J’ai tourné mon premier film avec une caméra qui faisait un bruit de machine à coudre. Mes films suivants avec une caméra énorme, blindée, pour ne pas entendre le bruit de sa mécanique. Aujourd’hui, comme un prolongement de mon cerveau, dans ma main, au chaud, je tiens une caméra fraternelle. Voilà toute l’histoire de ma vie et mon bonheur de la terminer en filmant librement à n’importe quelle heure du jour et de la nuit. Je rejoins mes amis peintres, écrivains, musiciens. Je fais partie d’un mouvement précis dans l’histoire du cinéma : filmer à la première personne. Aujourd’hui, le spectateur sait reconnaître les films où l’auteur tient la caméra, et vous montre son seul point de vue. Un nouveau trio est en formation : Filmeur. Filmé. Spectateur. Un parfum différent. Dans les Six Portraits XL,on m’entend dialoguer par petites touches avec la personne que je filme. Je souhaite que le spectateur me suive, devienne filmeur lui aussi en regardant mon travail, l’approuvant, le contestant, cherchant une autre façon de voir les choses. Je me suis aperçu que ma caméra, par moment, était comme un instrument de musique. Dans un de mes films, j’ai mis Stardust joué au saxophone par Lester Young. J’avais l’impression de filmer comme il soufflait. Quand je tiens la caméra, mon souffle règle mes déplacements, mes arrêts, le rythme et la durée du plan. C’est la maîtrise de la respiration qui me guide et quand elle commence à se bloquer c’est que le plan est en perte d’énergie et qu’il faut couper.

Vous m’avez dit que la caméra vidéo avait opéré un « changement silencieux » dans le cinéma.

À la toute extrême limite, maintenant, vous pouvez faire un film seul et sans argent.
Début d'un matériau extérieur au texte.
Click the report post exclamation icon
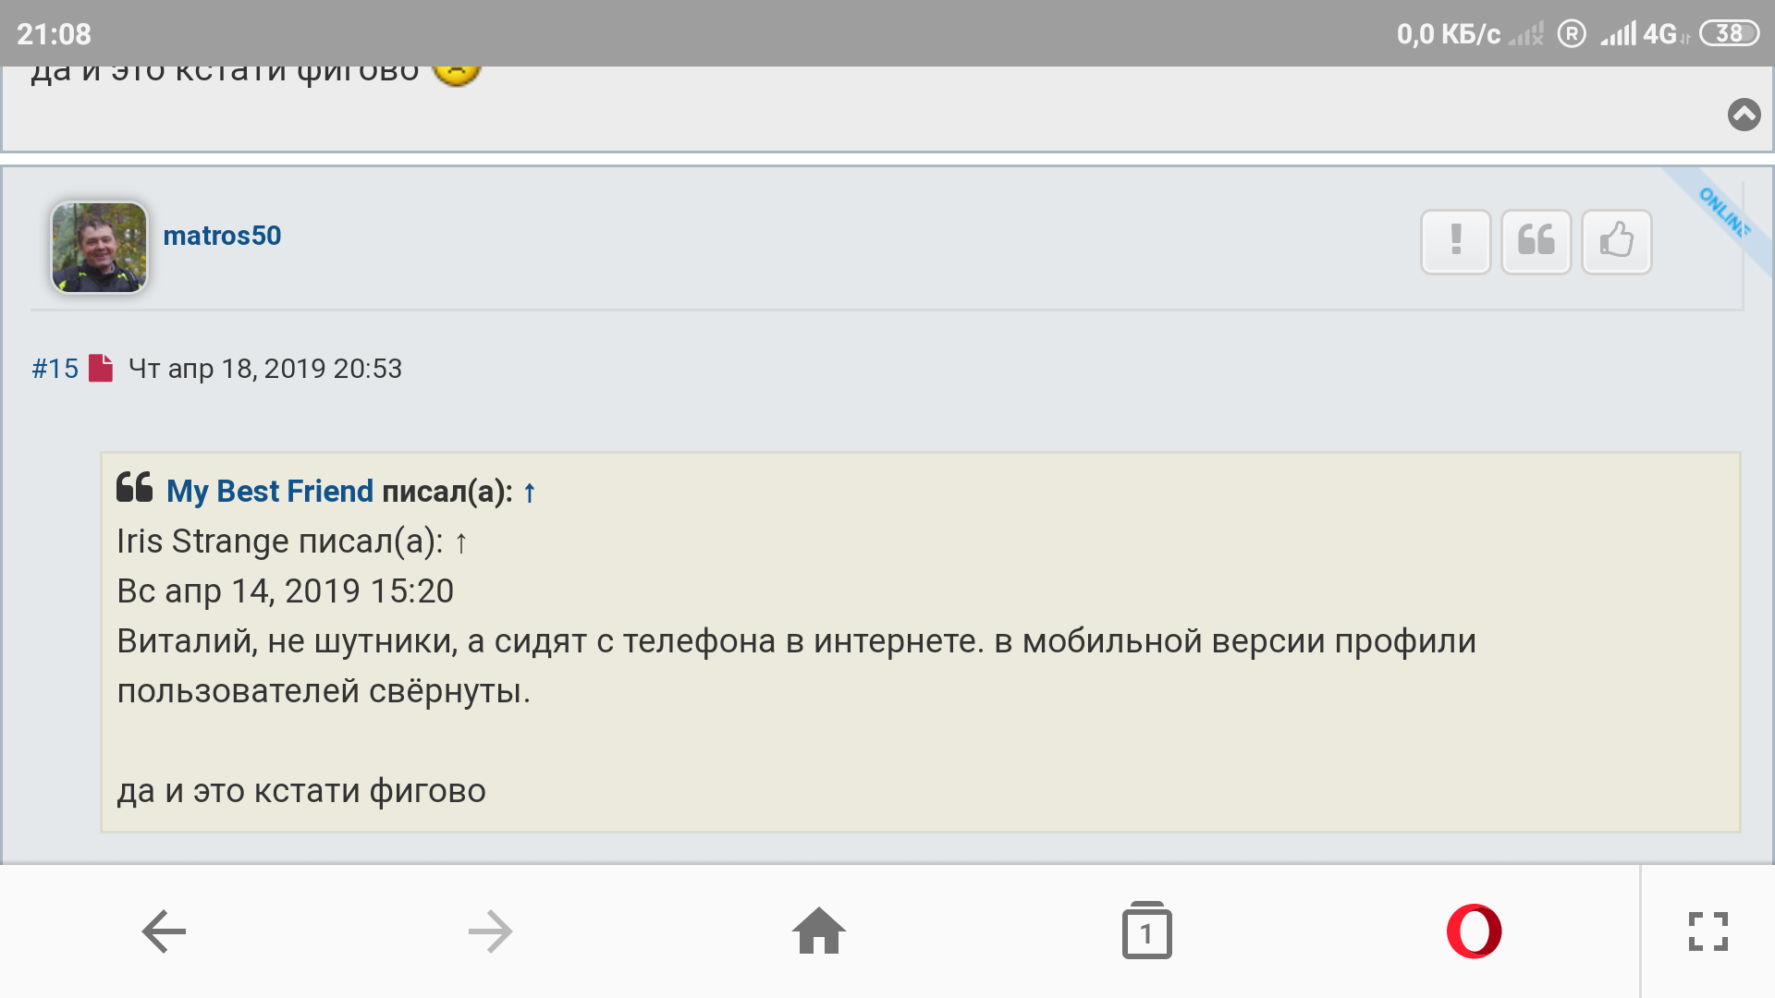Image resolution: width=1775 pixels, height=998 pixels. 1455,241
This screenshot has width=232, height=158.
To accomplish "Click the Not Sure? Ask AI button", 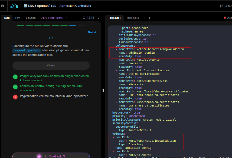I will pyautogui.click(x=51, y=156).
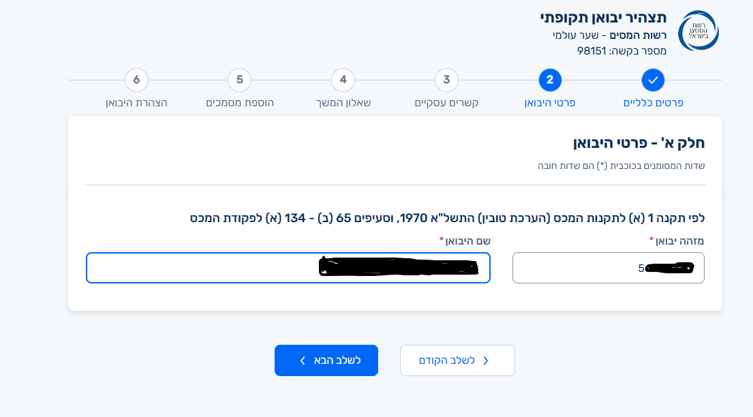Image resolution: width=753 pixels, height=417 pixels.
Task: Click the completed step checkmark circle
Action: (x=653, y=80)

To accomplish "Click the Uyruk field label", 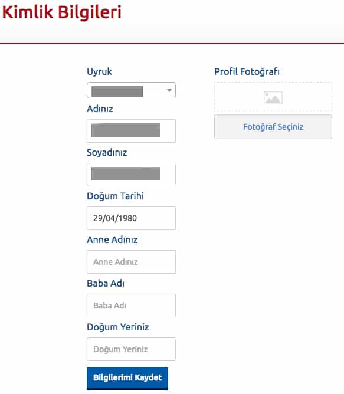I will tap(99, 71).
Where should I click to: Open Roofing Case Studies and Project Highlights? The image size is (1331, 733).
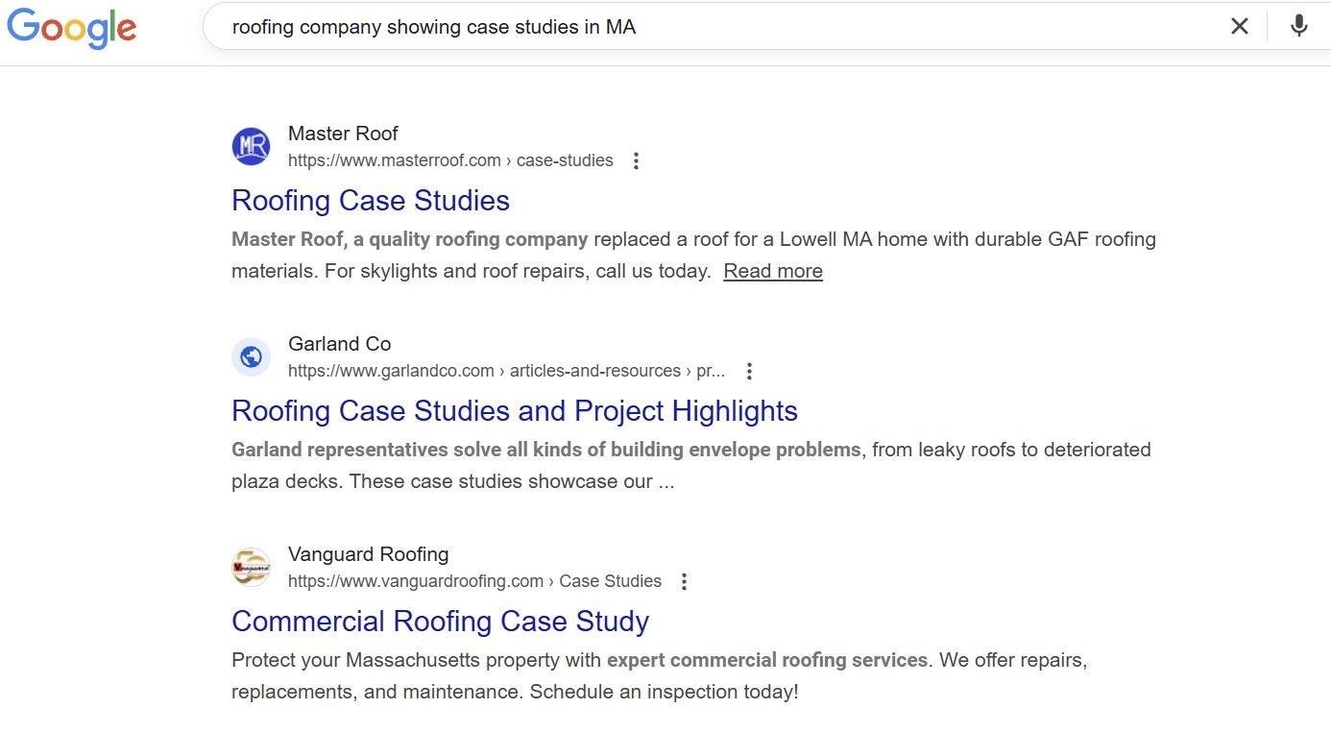[x=515, y=410]
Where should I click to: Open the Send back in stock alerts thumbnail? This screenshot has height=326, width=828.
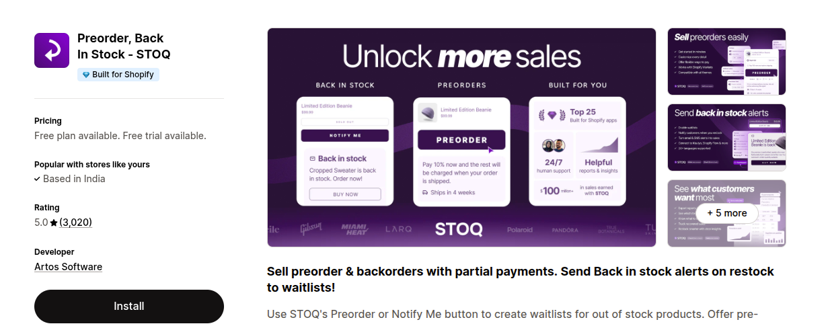tap(726, 137)
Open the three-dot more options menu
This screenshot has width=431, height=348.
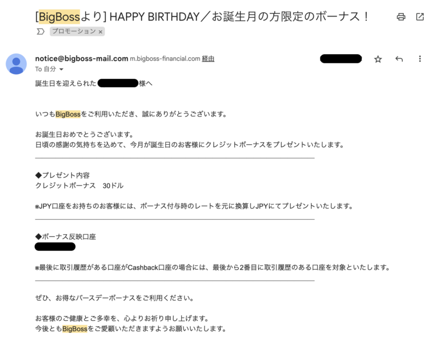tap(420, 59)
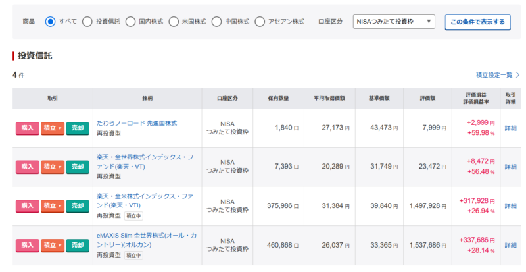
Task: Select the 投資信託 product radio button
Action: (87, 22)
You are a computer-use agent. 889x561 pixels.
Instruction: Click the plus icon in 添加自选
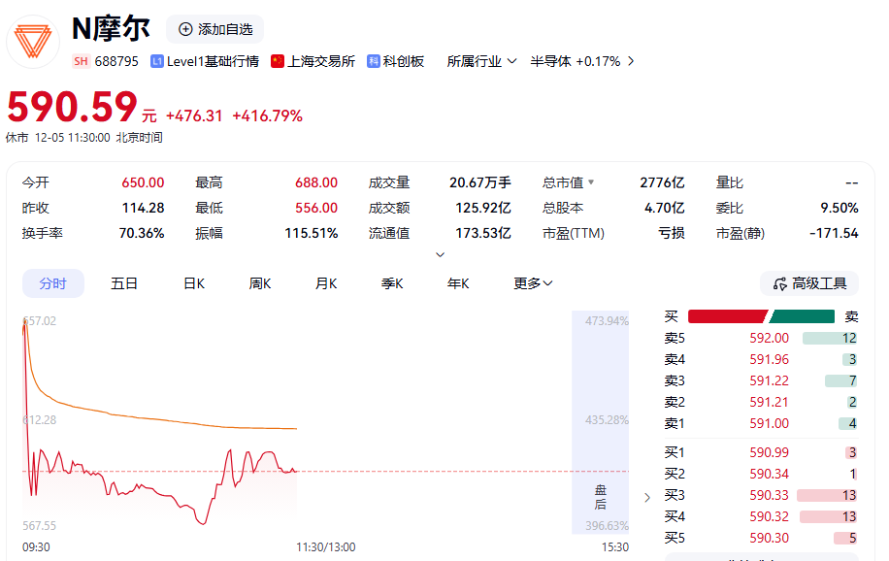tap(185, 29)
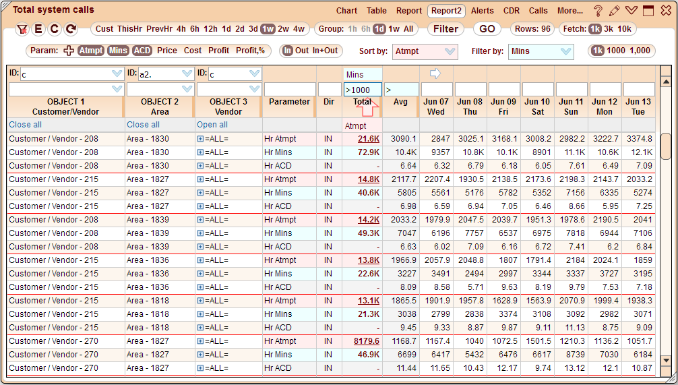678x385 pixels.
Task: Toggle the ACD parameter off
Action: (142, 51)
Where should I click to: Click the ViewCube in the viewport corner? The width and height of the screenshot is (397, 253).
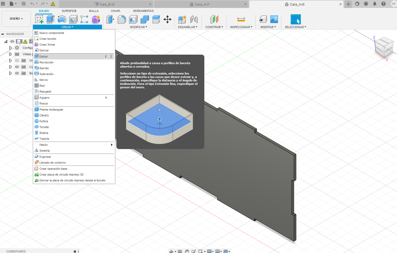click(384, 47)
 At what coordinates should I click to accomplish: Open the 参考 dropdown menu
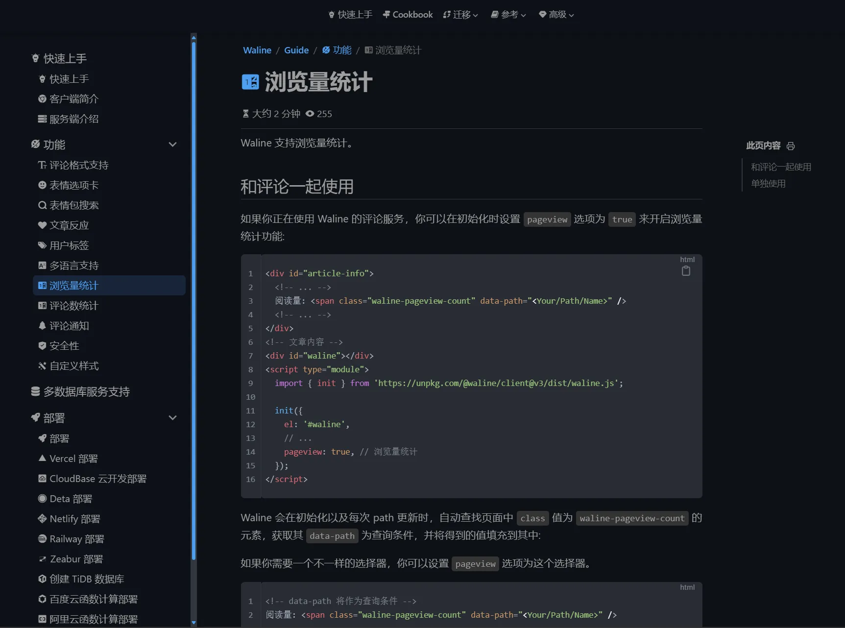point(508,15)
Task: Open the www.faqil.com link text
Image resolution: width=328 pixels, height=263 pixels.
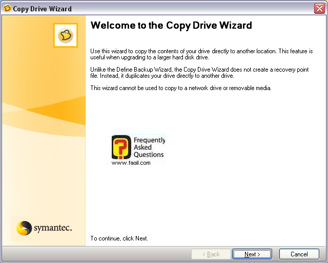Action: click(x=131, y=163)
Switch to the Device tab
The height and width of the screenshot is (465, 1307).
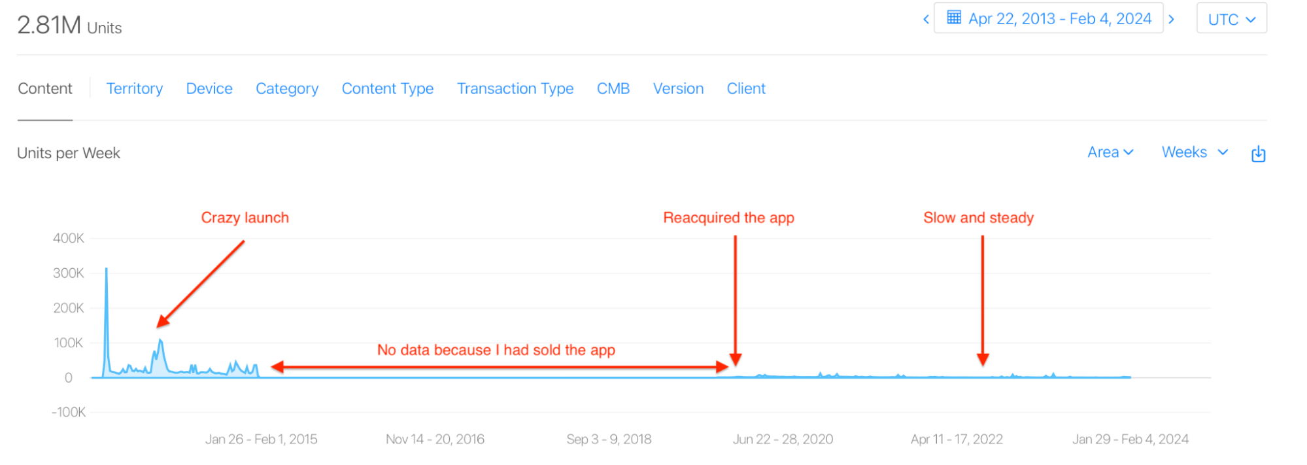coord(209,89)
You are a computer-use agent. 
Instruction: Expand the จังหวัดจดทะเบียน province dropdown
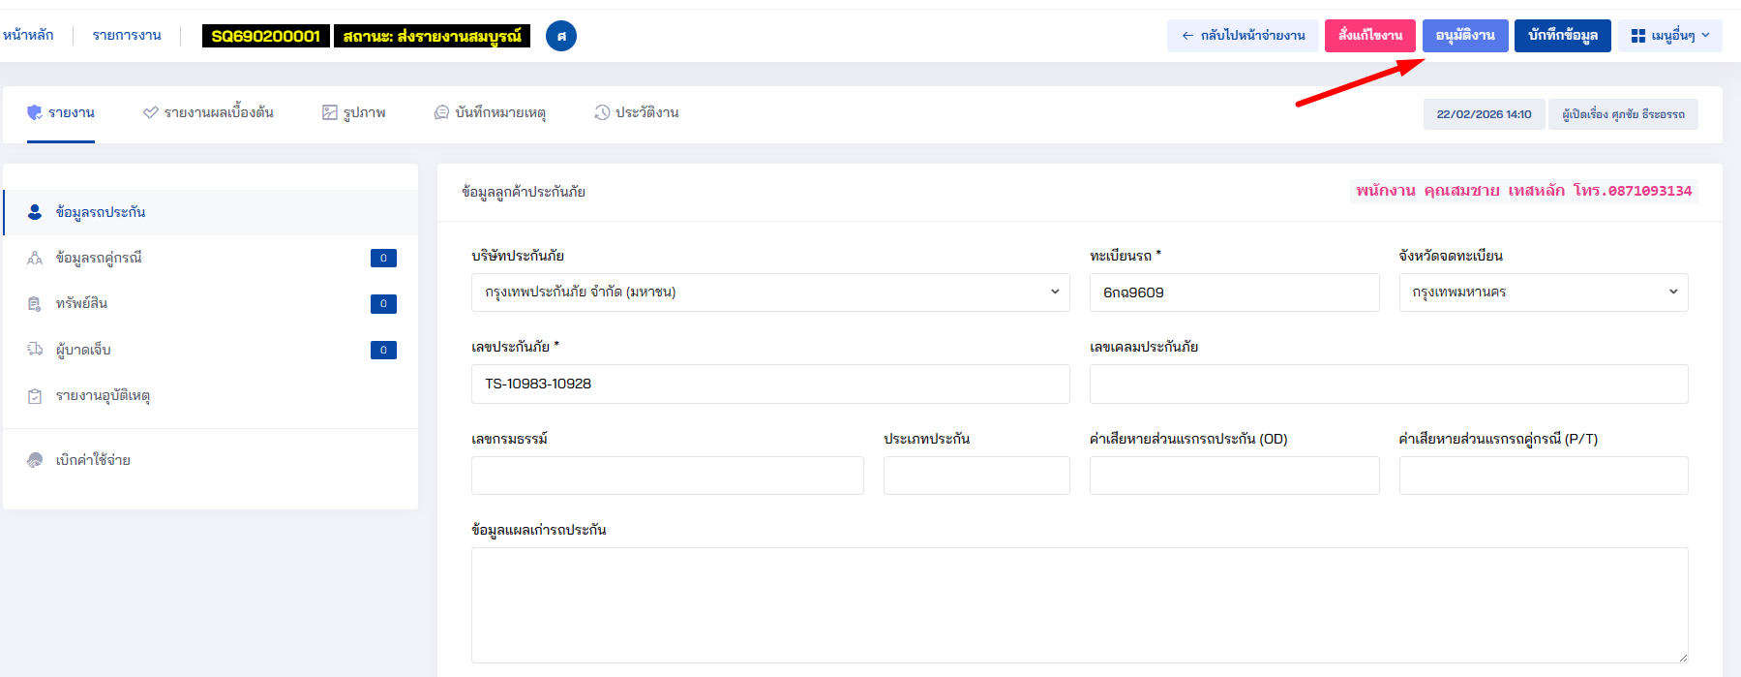tap(1543, 292)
À cause du génie des ingénieurs, vous pouvez le fabriquer, le monter, le projeter à un directeur de salle et faire 50/50 si ça l’intéresse. Par contre, si vous avez le désir de filmer la Bataille d’Austerlitz, j’irai voir, j’adore le grand spectacle, mais il vous faudra un scénario, des acteurs, des techniciens, un producteur, un distributeur… Le livre que j’ai préféré lire, c’est les Confessions de Jean-Jacques Rousseau. Il y raconte sa vie et dit “je”. C’était au XVIIIe siècle et ce fut un choc. Ce que j’aime aussi, c’est les croquis pris sur le vif. Louis David était à une fenêtre quand Marie-Antoinette, reine de France, est passée dans la rue Saint-Honoré, assise sur une charrette, allant à l’échafaud place de la Concorde. Il a fait sur le champ un dessin d’elle qui me traverse. J’aurais voulu être là avec ma caméra.

Mais vous ne pouvez pas être partout, tout filmer.

C’est bien ce qui me chagrine. Je me lève le matin et jusqu’à la fin de la journée je suis en alerte permanente. Mes yeux filment chaque instant. J’attends que la vie propose une perle à l’objectif de ma caméra. J’aurais voulu filmer ma vie intime dans ses moindres détails, mais c’est impossible. Un jour, un (ou une) cinéaste le fera. Toute la fiction autour de l’amour sera dépassée. Analysez une de votre journée avec franchise et faites la liste de ce que vous accepteriez qui soit filmé… Je ne parle pas des coulisses de tous les pouvoirs… Un dixième de la vie est accessible à une caméra. Dans mon propre journal filmé, il y a des morceaux que je ne voudrais pas montrer. Je n’aurai pas le temps de les enlever avant de m’envoler… Comme il y a des portraits qui dorment encore et que je devrais aller réveiller…

Vous avez d’autres portraits en cours ?

Je filme un homme jeune qui tient une boutique de chocolats, thés et cafés. Son père fabrique les chocolats, lui torréfie les cafés. Son père va prendre sa retraite. Lui, il quittera Paris, ira à Lyon où habite son ami. Son laboratoire chocolat sera attenant à la boutique. Il cherche un lieu. C’est l’aventure… Filmer la vie, pour moi, met des plumes au plaisir de la vivre.

Propos recueillis par Amanda Robles le 4 mai 2018

1. L'expression empruntée à l’ouvrage de Paul Morand Tendres stocks (Gallimard, Paris, 1921).